"""

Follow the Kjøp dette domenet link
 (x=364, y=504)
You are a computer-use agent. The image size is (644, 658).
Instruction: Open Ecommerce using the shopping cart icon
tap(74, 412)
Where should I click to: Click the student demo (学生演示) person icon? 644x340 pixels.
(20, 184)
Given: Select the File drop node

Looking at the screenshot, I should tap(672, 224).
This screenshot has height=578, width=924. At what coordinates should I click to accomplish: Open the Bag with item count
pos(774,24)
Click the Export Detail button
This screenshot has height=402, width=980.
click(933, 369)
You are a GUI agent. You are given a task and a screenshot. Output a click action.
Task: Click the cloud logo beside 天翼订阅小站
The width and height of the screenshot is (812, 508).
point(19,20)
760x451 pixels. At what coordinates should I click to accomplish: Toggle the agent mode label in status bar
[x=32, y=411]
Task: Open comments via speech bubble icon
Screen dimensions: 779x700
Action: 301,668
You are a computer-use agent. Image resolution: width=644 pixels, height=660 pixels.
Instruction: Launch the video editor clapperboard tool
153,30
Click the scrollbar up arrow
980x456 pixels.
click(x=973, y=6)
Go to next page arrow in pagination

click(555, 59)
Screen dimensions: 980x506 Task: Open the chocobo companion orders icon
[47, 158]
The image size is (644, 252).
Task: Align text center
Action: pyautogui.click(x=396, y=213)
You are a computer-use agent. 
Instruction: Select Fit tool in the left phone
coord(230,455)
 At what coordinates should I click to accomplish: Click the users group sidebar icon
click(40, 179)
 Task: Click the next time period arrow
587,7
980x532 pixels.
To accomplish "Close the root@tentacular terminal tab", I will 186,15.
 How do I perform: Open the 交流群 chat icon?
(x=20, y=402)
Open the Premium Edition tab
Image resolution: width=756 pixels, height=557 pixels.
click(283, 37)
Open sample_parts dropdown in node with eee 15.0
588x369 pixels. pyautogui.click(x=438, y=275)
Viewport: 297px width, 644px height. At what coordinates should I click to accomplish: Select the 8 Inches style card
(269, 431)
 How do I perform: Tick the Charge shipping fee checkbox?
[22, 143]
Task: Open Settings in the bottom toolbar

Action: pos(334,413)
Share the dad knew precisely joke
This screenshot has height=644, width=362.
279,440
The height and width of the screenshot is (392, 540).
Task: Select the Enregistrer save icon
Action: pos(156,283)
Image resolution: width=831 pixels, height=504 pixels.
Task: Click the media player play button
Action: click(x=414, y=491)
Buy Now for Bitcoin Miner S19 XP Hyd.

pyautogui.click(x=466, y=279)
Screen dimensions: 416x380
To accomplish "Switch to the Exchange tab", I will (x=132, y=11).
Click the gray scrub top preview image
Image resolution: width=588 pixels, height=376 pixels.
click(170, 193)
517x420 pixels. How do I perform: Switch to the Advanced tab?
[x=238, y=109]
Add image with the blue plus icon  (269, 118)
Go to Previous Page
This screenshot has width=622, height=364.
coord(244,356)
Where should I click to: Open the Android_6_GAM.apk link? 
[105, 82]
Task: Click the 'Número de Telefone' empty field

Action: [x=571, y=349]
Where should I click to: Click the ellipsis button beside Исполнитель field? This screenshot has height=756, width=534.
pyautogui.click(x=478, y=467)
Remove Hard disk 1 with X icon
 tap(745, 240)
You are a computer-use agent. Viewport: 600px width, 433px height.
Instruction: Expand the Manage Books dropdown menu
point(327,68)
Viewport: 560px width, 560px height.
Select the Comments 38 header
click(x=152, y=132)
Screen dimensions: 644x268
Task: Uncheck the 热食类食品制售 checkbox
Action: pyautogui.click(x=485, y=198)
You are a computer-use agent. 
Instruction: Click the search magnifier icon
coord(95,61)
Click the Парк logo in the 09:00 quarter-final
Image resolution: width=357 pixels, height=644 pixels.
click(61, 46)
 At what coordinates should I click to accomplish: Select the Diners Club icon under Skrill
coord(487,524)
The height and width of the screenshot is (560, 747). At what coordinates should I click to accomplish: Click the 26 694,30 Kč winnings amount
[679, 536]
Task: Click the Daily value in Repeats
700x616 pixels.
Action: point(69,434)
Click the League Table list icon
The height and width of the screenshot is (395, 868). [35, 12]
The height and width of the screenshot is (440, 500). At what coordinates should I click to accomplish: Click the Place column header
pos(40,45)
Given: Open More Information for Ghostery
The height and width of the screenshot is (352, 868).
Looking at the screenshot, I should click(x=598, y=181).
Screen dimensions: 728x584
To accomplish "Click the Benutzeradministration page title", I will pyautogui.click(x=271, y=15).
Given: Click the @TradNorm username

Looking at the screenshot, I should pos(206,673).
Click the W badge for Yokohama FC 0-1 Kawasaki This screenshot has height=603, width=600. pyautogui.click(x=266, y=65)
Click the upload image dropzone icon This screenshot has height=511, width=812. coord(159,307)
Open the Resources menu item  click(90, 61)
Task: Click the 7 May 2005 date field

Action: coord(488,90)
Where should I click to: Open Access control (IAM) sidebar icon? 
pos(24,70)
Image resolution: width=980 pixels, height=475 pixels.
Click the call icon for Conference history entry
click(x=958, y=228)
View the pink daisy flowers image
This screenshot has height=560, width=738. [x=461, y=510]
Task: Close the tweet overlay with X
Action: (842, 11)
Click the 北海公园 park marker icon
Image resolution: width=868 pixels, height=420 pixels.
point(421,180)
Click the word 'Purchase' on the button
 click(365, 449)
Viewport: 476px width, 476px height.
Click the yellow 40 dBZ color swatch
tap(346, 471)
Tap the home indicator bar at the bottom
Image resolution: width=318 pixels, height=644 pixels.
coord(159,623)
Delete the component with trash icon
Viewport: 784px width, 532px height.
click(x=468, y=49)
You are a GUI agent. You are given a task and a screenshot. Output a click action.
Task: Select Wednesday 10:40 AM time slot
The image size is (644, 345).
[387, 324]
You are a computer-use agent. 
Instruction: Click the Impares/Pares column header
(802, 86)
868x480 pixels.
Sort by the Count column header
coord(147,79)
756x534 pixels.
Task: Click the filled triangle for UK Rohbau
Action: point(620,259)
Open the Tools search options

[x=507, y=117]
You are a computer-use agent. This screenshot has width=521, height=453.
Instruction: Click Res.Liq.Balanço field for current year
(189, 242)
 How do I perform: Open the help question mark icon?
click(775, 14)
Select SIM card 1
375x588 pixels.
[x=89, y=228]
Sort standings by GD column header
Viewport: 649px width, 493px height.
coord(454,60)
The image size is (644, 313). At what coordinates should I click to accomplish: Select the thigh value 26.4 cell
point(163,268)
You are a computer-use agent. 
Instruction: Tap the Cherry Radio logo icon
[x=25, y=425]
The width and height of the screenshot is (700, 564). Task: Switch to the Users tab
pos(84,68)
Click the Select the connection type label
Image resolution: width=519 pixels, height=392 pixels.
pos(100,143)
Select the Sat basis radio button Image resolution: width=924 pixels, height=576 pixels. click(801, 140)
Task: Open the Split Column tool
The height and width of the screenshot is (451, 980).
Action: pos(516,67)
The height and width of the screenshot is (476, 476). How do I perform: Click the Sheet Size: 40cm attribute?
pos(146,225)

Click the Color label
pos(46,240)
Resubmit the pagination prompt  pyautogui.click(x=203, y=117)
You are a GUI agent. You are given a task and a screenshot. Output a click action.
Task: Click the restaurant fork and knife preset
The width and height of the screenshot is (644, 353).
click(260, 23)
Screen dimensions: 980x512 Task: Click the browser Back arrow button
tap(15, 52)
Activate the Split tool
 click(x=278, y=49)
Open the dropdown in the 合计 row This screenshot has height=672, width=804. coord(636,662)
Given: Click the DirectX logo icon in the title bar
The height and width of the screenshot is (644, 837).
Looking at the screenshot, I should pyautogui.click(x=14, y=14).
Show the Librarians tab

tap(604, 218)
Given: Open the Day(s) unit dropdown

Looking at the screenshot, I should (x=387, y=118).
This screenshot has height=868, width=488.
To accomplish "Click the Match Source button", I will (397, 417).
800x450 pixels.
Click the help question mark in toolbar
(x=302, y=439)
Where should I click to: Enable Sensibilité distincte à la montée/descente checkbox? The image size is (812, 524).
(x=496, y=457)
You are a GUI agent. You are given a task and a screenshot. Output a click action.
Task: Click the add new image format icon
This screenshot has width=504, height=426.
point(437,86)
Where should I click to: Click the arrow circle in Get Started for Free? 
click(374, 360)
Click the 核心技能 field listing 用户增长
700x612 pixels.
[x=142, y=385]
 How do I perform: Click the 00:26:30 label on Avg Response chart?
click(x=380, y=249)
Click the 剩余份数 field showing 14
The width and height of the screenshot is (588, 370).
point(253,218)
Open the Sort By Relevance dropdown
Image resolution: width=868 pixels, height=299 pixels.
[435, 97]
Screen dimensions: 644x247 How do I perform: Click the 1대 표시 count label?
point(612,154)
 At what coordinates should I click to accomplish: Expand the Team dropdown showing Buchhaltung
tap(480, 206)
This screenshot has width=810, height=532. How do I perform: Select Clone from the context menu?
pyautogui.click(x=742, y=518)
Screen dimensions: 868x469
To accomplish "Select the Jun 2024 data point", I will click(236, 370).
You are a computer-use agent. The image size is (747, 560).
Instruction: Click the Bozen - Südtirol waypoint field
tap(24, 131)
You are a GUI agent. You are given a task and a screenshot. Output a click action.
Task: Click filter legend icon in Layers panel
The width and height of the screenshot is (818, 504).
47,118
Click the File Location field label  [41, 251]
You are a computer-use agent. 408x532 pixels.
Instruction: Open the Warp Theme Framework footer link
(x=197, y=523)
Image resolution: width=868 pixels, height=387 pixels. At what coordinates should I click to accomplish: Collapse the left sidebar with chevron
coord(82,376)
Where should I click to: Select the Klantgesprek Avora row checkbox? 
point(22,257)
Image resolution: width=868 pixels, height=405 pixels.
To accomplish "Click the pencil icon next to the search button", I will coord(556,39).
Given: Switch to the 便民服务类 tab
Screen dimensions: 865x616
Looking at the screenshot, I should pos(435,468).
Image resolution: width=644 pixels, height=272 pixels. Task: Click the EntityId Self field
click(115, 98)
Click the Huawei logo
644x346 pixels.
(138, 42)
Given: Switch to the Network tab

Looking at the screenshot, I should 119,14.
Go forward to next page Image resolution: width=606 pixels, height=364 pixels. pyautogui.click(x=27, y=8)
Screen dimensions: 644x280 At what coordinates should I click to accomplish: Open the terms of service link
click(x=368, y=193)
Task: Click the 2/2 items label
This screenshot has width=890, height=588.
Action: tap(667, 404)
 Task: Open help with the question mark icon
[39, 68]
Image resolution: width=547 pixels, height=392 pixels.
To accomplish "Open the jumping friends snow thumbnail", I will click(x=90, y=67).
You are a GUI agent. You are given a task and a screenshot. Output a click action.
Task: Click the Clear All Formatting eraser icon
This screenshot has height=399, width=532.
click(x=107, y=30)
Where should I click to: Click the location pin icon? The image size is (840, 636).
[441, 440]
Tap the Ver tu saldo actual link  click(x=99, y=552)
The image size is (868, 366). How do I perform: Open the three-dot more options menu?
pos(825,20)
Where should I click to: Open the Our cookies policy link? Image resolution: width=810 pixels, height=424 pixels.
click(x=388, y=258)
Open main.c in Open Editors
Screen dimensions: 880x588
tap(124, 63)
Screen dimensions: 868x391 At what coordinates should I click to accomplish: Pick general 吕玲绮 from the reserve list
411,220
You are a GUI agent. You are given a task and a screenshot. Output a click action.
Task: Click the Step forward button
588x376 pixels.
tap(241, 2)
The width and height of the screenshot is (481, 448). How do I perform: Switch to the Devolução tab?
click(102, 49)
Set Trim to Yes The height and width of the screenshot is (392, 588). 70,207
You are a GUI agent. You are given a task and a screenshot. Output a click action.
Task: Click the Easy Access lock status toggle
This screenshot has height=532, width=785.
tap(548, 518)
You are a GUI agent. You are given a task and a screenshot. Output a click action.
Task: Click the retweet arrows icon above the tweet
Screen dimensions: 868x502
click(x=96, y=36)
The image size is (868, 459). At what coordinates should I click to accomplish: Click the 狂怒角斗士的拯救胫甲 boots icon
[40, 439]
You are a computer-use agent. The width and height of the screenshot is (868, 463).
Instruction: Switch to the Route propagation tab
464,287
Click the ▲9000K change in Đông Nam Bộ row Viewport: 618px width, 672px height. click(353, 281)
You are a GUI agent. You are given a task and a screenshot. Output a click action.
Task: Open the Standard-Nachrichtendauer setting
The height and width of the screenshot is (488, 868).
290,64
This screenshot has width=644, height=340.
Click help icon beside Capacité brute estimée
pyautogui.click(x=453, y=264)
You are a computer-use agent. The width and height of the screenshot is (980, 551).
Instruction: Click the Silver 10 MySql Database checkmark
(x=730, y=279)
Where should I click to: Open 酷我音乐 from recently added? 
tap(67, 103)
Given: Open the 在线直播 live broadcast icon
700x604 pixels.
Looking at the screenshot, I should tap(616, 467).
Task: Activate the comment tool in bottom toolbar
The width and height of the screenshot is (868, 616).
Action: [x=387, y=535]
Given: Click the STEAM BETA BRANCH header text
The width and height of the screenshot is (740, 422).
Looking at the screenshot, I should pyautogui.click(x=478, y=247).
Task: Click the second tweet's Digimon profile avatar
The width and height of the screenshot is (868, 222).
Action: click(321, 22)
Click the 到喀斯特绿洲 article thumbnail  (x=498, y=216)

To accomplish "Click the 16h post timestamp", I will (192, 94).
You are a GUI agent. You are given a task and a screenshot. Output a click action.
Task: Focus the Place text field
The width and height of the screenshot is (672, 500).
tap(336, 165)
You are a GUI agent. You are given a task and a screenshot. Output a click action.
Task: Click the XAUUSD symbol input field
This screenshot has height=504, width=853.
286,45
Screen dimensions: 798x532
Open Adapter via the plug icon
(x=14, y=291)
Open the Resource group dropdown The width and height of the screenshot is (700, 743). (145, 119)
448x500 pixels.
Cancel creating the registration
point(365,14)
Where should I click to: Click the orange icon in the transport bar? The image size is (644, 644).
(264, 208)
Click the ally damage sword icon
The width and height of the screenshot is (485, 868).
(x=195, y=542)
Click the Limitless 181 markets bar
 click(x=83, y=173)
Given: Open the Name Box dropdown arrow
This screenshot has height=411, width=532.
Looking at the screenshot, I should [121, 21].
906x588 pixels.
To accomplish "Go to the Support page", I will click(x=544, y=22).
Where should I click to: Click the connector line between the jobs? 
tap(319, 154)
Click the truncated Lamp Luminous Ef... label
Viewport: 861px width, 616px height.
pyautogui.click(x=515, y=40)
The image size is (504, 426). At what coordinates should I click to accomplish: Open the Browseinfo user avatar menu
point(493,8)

"""

Please give back exactly the lines of the listing above that run from the one containing "Share the dad knew precisely joke" through the one containing "Screen dimensions: 416x380", and only those.

Share the dad knew precisely joke
This screenshot has height=644, width=362.
279,440
The height and width of the screenshot is (392, 540).
Task: Select the Enregistrer save icon
Action: pos(156,283)
Image resolution: width=831 pixels, height=504 pixels.
Task: Click the media player play button
Action: click(x=414, y=491)
Buy Now for Bitcoin Miner S19 XP Hyd.

pyautogui.click(x=466, y=279)
Screen dimensions: 416x380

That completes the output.